25 September 2002
CASE OF MISSING (GM) BACTERIA
Subject: WSJ Authorities Probe Case Of Missing Bacteria
Authorities Probe Case Of Missing Bacteria
By GARY FIELDS
Staff Reporter of THE WALL STREET JOURNAL
WASHINGTON -- Federal authorities are investigating the disappearance of genetically altered bacteria fatal to pigs that appear to have been stolen from a research laboratory at Michigan State University.
Investigators said that while the bacteria apparently are harmless to humans, they could devastate the pork industry if replicated and released, and they are treating the case as a potential terrorist threat.
"If this had happened 13 or 14 months ago, we wouldn't have thought twice about it," said Ron DeHaven, deputy administrator for veterinary services for the Department of Agriculture. But in the current environment, "we have to think the worst and hope for the best."
Two vials of the material, Actinobacillus pleuropneumoniae, also known as APP, were reported missing Friday, along with notes on swine-vaccine research.

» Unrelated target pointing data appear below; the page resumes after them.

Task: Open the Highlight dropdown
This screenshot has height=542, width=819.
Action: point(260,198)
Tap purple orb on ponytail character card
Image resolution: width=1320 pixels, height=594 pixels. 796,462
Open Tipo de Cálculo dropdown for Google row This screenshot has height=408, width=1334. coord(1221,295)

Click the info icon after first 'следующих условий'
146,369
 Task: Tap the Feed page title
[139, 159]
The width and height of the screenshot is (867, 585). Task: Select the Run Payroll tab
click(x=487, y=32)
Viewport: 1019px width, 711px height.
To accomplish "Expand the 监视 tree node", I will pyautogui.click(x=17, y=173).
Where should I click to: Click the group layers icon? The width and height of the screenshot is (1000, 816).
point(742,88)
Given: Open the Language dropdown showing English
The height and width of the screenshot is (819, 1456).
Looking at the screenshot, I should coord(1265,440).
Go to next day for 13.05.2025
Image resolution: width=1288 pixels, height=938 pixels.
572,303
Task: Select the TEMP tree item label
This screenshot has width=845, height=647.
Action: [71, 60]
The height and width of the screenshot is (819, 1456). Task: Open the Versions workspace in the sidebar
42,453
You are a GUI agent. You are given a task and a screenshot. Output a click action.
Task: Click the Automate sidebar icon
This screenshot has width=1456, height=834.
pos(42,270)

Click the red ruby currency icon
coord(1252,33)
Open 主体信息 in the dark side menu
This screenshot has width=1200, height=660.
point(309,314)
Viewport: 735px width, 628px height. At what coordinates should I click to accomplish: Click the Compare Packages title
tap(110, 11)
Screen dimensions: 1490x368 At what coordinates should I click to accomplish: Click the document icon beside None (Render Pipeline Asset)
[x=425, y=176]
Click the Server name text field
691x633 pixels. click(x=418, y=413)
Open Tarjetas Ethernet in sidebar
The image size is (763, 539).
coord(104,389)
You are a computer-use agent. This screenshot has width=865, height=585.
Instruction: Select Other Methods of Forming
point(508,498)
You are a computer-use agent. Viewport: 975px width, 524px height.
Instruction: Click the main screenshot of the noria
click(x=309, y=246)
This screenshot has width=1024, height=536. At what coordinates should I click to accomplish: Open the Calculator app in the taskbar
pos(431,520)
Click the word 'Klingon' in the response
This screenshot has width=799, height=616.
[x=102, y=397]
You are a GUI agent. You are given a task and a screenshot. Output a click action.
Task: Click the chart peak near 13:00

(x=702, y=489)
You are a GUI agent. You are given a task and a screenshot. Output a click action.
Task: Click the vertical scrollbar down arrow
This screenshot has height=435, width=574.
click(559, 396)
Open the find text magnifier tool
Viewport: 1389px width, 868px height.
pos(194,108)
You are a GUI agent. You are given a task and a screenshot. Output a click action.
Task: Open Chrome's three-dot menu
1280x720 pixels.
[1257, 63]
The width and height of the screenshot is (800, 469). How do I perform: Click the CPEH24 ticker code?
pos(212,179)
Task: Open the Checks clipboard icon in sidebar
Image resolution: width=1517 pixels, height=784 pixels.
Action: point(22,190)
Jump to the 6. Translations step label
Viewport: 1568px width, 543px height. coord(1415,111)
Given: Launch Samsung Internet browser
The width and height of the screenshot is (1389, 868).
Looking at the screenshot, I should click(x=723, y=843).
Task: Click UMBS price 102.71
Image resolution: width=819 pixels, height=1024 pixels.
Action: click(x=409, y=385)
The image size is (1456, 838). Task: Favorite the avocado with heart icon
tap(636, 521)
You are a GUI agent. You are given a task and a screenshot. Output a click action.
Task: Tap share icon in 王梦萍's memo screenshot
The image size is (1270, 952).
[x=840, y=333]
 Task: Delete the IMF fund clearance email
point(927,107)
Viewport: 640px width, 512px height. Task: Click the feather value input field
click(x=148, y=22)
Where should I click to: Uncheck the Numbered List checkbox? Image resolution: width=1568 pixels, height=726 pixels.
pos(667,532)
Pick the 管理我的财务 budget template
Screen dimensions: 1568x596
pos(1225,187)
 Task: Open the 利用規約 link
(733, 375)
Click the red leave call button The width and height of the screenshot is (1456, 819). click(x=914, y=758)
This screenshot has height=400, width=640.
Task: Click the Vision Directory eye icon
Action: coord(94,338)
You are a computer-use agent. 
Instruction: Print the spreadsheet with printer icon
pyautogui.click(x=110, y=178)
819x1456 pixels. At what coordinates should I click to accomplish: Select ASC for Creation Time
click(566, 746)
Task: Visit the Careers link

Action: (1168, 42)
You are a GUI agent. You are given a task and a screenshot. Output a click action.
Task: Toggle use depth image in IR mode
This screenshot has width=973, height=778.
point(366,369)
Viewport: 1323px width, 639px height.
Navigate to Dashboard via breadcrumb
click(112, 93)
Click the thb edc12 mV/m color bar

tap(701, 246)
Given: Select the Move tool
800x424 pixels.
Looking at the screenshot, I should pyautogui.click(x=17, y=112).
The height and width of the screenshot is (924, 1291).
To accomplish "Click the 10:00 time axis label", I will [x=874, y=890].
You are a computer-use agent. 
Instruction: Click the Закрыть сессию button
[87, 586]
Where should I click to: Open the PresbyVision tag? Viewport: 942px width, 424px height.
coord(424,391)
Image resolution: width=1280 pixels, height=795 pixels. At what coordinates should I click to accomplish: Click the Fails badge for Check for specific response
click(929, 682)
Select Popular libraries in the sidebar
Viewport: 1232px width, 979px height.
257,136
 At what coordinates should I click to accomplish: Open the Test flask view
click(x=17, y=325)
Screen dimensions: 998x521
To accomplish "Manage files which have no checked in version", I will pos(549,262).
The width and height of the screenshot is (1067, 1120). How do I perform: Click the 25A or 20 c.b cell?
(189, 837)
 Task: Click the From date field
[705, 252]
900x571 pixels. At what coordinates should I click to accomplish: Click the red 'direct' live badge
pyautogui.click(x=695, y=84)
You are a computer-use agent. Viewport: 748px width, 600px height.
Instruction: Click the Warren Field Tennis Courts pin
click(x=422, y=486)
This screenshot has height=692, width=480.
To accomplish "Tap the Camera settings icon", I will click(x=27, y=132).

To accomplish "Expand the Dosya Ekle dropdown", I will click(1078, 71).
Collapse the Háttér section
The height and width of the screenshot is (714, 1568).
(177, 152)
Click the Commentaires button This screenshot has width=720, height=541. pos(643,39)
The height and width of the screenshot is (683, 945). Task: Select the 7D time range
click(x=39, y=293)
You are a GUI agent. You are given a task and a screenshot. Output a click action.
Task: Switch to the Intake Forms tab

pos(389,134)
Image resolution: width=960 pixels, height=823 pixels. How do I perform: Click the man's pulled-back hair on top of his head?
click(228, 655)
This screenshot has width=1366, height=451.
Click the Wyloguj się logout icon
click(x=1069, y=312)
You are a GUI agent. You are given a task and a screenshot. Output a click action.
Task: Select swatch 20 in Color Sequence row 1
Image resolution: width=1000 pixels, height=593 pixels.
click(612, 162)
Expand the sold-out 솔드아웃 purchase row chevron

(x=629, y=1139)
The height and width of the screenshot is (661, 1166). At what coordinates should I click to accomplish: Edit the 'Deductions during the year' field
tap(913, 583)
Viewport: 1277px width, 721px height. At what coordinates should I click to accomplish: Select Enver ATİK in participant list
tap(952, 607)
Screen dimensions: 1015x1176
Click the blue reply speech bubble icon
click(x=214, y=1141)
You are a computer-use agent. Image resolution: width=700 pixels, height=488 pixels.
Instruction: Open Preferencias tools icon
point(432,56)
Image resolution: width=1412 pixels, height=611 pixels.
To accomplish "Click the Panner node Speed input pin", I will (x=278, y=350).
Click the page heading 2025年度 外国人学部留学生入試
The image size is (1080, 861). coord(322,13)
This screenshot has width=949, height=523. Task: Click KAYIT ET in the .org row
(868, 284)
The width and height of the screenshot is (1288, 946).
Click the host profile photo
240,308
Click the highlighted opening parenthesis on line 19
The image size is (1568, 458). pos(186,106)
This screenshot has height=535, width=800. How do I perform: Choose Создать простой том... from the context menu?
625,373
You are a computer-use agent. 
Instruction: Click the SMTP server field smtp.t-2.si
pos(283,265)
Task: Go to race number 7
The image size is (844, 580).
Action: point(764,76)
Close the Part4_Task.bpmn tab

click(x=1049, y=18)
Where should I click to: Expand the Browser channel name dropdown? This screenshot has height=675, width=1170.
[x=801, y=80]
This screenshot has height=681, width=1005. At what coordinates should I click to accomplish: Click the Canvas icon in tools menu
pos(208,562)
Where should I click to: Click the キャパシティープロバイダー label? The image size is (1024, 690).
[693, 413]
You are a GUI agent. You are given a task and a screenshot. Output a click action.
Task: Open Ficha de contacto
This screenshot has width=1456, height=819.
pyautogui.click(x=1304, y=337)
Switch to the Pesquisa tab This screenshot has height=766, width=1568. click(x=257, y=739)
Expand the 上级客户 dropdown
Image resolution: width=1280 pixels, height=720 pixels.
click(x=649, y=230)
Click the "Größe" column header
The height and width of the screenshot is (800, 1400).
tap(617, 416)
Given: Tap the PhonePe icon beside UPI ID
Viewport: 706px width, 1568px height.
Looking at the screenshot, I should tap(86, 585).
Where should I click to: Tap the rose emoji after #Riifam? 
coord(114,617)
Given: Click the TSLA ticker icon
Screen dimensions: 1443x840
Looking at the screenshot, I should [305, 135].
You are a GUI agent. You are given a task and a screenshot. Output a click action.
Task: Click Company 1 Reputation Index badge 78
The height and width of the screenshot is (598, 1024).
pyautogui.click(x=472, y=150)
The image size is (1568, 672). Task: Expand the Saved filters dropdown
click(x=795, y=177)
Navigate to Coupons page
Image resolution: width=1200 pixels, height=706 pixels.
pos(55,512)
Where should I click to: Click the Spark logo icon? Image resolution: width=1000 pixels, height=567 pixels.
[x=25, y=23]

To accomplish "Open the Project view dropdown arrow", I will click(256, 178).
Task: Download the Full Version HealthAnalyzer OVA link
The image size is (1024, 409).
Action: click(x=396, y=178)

Authorities said someone with knowledge of bacteria could replicate it.
The theft, which authorities say stemmed from an unauthorized entry into the East Lansing, Mich., lab sometime late last week, comes at a time when lab security has been questioned around the country, primarily because of the anthrax mailings last year that killed five people.
Lonnie King, dean of Michigan State's College of Veterinary Medicine, said the bacteria normally attack the respiratory system of young pigs. The genetically modified version, however, spreads into the brain, and the animals can die of complications from encephalitis. The researcher was attempting to make a "nonpathogenic" strain to use as a vaccine but ended up with a deadlier version instead, Dr. King said.
"Our concern is because if it manifested itself as encephalitis rather than pneumonia, it would look different" to veterinarians and farmers who might encounter the symptoms, Dr. King said. Infected pigs can be treated with normal antibiotics if people realize the problems are caused by APP.
Mr. DeHaven said one noticeable symptom is convulsions. Death can occur in six to 24 hours.
School officials and the Department of Agriculture have spent the past two days alerting state veterinarians, pork producers, veterinary facilities, schools and labs around the country about the theft and what to look for. "We're taking this very seriously," said Detroit-based Federal Bureau of Investigation Special Agent Terry Booth. "It could wipe out a lot of swine."
The implications of that would be serious from both an economic and dietary standpoint. "Look at the mad-cow disease," Mr. Booth said, referring to the human deaths and the devastation done to Britain's beef industry by that outbreak.